Problem to work on >> In the passage about the Distributing merger agreement, what name is given to shareholders who own both Distributing Common Stock and Acquiring common stock?

On Date 1, Distributing entered into a definitive agreement (the “Merger
Agreement”) to distribute the SpinCo Business and combine Controlled 1 with
Acquiring.
Certain shareholders own both Distributing Common Stock and Acquiring
common stock (the “Overlapping Shareholders”). Without taking into account the
Overlapping Shareholders, Distributing’s shareholders are expected to own
approximately i% of the combined company, while Acquiring’s shareholders are
expected to hold the remaining j% of the combined company.
As of Date 2, (the “Earliest Applicable Date”) Distributing had amounts
outstanding under the Distributing Senior Notes and approximately $p of commercial
paper (which $k of commercial paper, together with the Distributing Senior Notes,
comprise the “Distributing Debt”). None of the Distributing Senior Notes was issued in
anticipation of the Proposed Transactions. Distributing also expects to incur (or has
incurred) an incremental amount of Distributing commercial paper prior to the Proposed
Transactions (i.e., the “Borrowings”). All Borrowings were, or would be, incurred without
regard to the Proposed Transactions or any transaction related to the Proposed
Transactions, and the Borrowings are unrelated to, and demonstrably independent of,
any such transaction.

Dataset excerpt >>
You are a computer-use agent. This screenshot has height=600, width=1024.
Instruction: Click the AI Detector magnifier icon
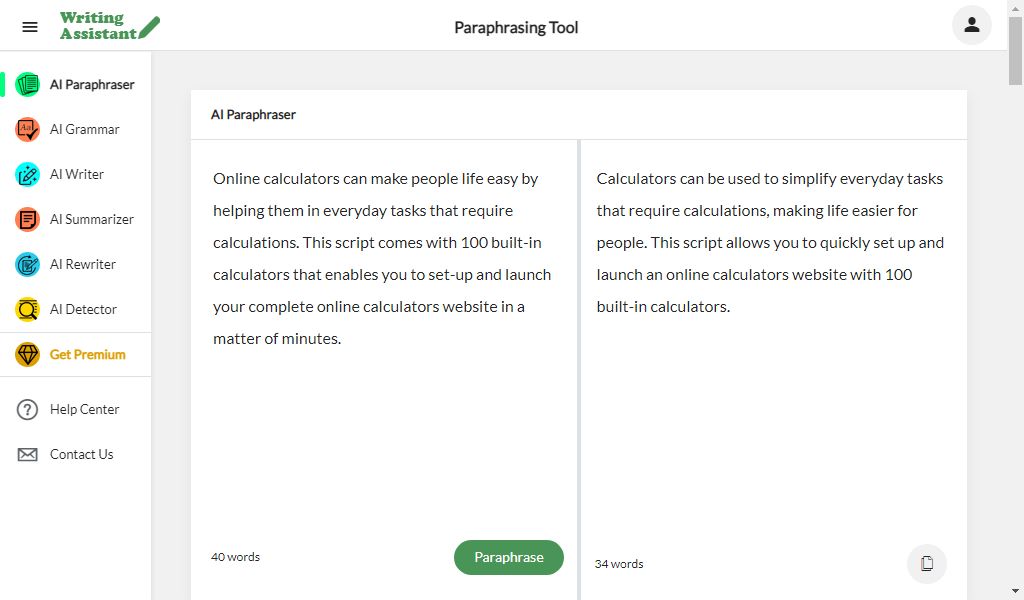click(x=28, y=310)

Output for this task >> The "Overlapping Shareholders."